At this, she finally does storm out. I’d follow her if Nico weren’t there, blocking my way.

“What the fuck were you thinking?” he asks, challenging me in a way he never has before. I deserve it, and that’s why I let him.

“It wasn’t like that,” I say honestly. “I like her, Nico. I fought it for your sake, but?—”

“But nothing,” he spits, curling his upper lip. I’ve never seen him this angry. “You didn’t just fuck my sister behind my back, you ruined her life. Fix this.”

“I want to!” I fire back. “You saw how she reacted. She’s not exactly making it easy.”

“Good,” he sneers. “You need to work for it. You’ve got to find a way to make this right by her, and you need to make this right by me.”

He doesn’t let me respond before he, too, turns on his heel and storms out. I can’t help wondering if the temper is a family trait. It would be funny if the situation weren’t so fucked up.

Once they’re gone, my ears ring from the silence. This is a goddamn disaster. So much for sparing my best friend’s feelings. Not to mention, like it or not, Val and I are tied to each other for the rest of our lives if she decides to keep the baby.

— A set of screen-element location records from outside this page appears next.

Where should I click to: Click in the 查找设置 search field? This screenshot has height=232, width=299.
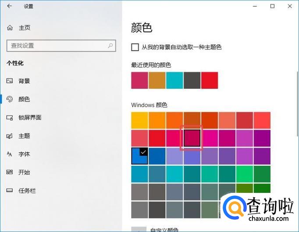pos(57,45)
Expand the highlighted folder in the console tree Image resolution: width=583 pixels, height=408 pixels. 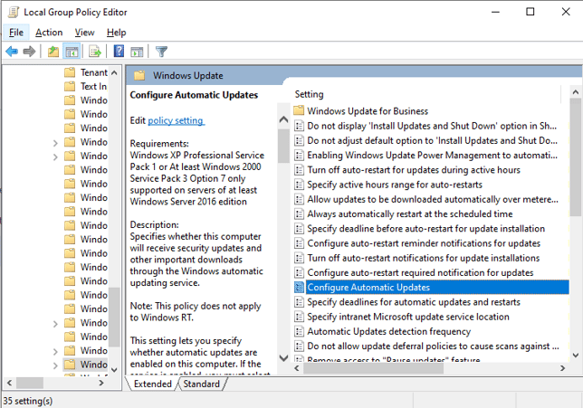pos(56,365)
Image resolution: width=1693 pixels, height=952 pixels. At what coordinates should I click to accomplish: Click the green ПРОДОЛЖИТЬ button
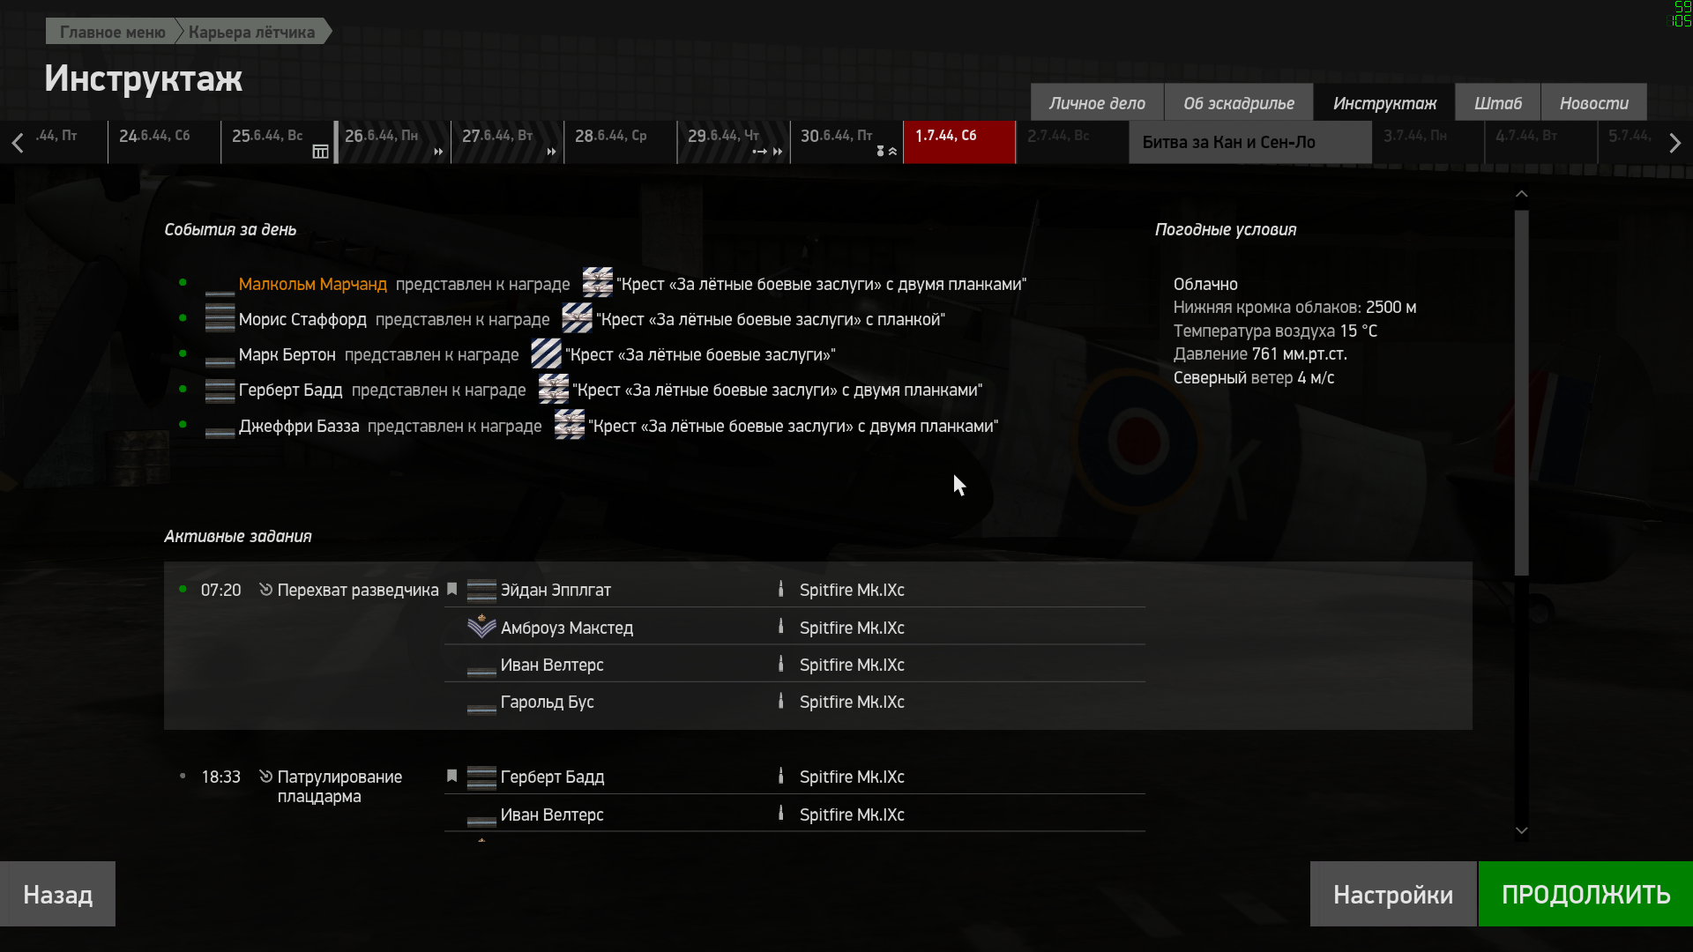coord(1585,894)
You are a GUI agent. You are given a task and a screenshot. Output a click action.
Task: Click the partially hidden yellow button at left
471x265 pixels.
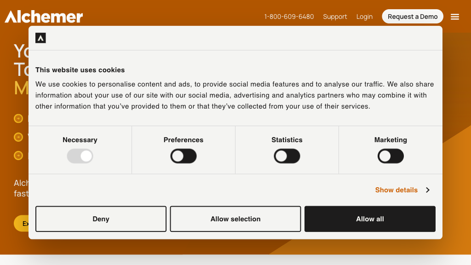21,224
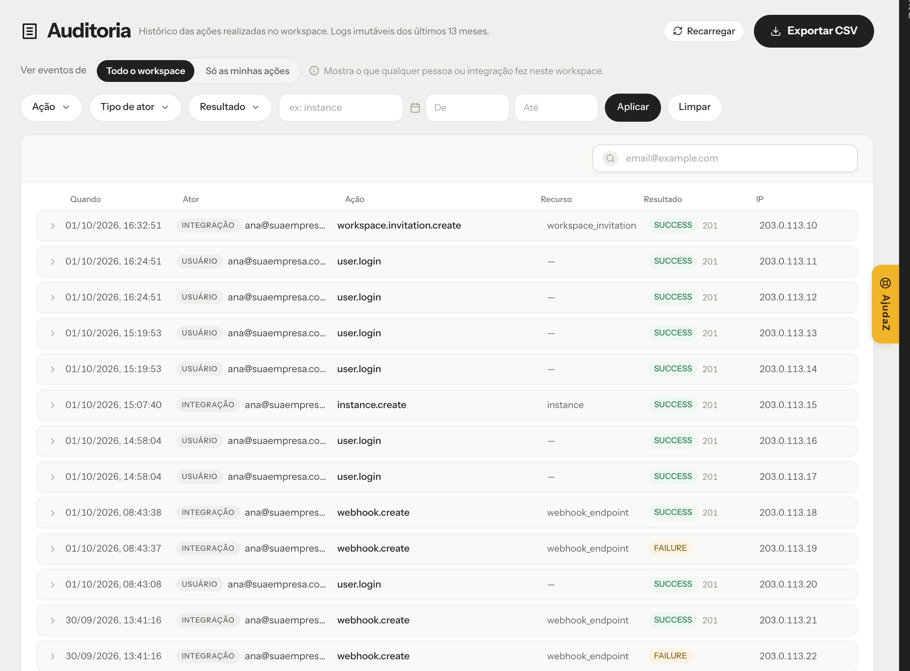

We all just need a minute to calm down. They’ll both take a beat, and then we can talk about this like rational adults, and everything will be fine.

I hope.

Otherwise, I’ve lost my best friend and the woman I’ve been obsessing over, all in one fell swoop.

15

VALENTINA

When I leave Sebastian’s office, my whole body feels like one big exposed nerve. That couldn’t have gone worse. I’m used to dealing with disasters, but this was an atomic bomb. There’s no coming back from this.

I can’t believe Nico. I can’t believe he actually told Sebastian not to sleep with me. Here I was, avoiding Sebastian to spare my brother’s feelings, and now all I can think is that he’s just another man in my life trying to control my every move. Who the fuck does he think I am? Who the fuck does he thinkheis? I’m fuming.

I’m moving too fast and not fast enough at the same time, heels cracking against the polished floor while my brain replays every terrible second of that conversation in useless, nauseating loops. I make it to the elevator and jab the button harder than necessary.

The doors open immediately, which feels like the only small mercy I’m going to get today. I step inside alone and hit the lobby button, then stand there in the mirrored box trying not to cry out of sheer frustration.

This went badly. Really badly.

Maybe when I’m in a better headspace, I can acknowledge that I didn’t exactly handle it well. Sebastian was trying to be reasonable in his own annoying way, but it came off as interrogation. I know I responded out of my own trauma, but that doesn’t ease any of my anger. All I could hear in his questions was control.

The elevator doors open into the lobby and I walk straight through without seeing any of the people around me. The whole building feels too bright. Too polished. Too full of normal life continuing while mine has cracked right down the middle.

Outside, the morning sun is sharp enough to hurt my eyes. Downtown traffic roars and honks and glitters in the heat. I climb into my car with shaking hands and sit there gripping the wheel before I can make myself start it.